The same might be said to apply to those on the right who make a strong case for curbing illegal and opportunistic asylum migration but who appear perfectly content to allow the future of the country to continue to be a passive subject of transnational forces driven solely by the bottom line of the giant corporations.
That helplessness is illustrated by the report. The dependency of the economy on overseas capital – with workforces largely recruited from outside of the country – means that there is little if anything the Irish state can do with regard to the environmental impact all of this has.
That goes way beyond data centres and transport costs tied directly to the production process. None of their thousands of new employees exist in some zero carbon vacuum. They add greatly to the environmental as well as social and fiscal costs associated with housing and other provisions.
Yet, none of the “key messages” highlighted by the report refer to any practical means to tackle this. There is a reference to “unauthorised harvesting and extraction of peat on an industrial scale.” That be some lad from Tulsk with a van. Not one to the impact of the giant tech corporations and data centres in anything other than fluffy “why can’t everybody be nice” platitudes about the “circular economy” and what not. Well, “no one tells United Fruit what to do,” as the predecessors of these transnationals used to let their comprador rentier hosts know.
What the “key messages” do contain is a whole plethora of “suggestions” where the Irish state has the power to impose its will upon the citizens of the state. Not least the farmers, small business people, self-employed and employees who unlike the corporations are in no position to manage their affairs so that they can avoid taxes and sanctions tied to the climate change agenda. Carbon tax being just one example.
There are several pages about how the agricultural sector can do its bit. Indeed, it has no choice because the EU has Biblical amounts of directives which Irish farmers are required to comply with. There is also a reference to “fishing at unsustainable levels.”

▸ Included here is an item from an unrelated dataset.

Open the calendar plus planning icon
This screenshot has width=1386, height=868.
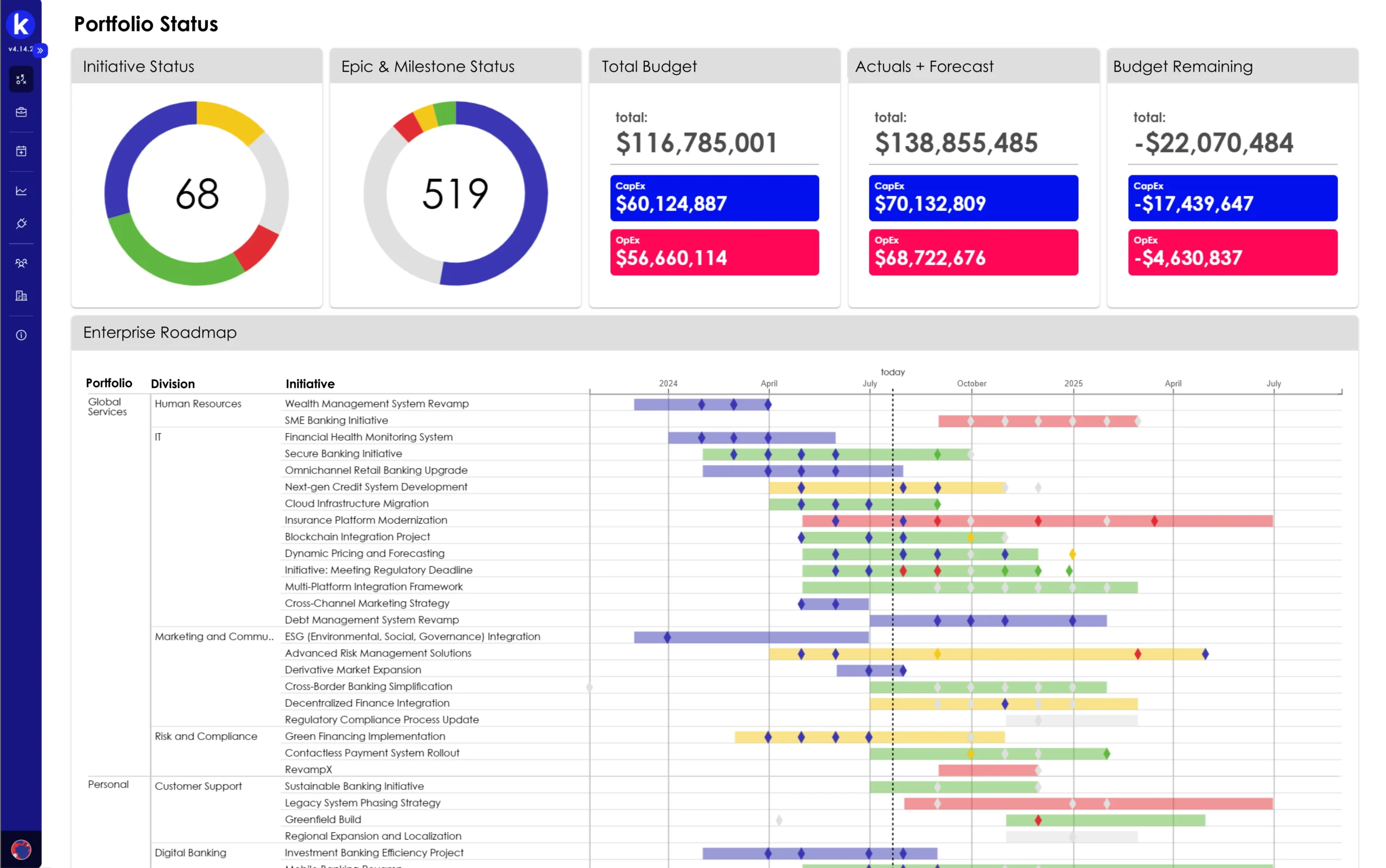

Does that mean that the Irish state is proactively attempting to recover sovereignty over this sector and to protect a domestic and sustainable Irish fishing and processing sector and prevent further encroachments and unsustainable harvesting of our fisheries by super trawlers even from outside of the EU? Of course it doesn’t. The Irish state prefers to “decommission” the fishing fleet which will eventually mean that like most other things all fishing here will be in the hands of external actors.
Our job, meanwhile, is merely to take the bins out and sweep the yard in Industrial and Financial Centre Ireland, Inc. And not to be going around cutting turf on your own bog, catching the EU’s fish five miles off the coast of Kerry and generally being a threat to the world’s climate.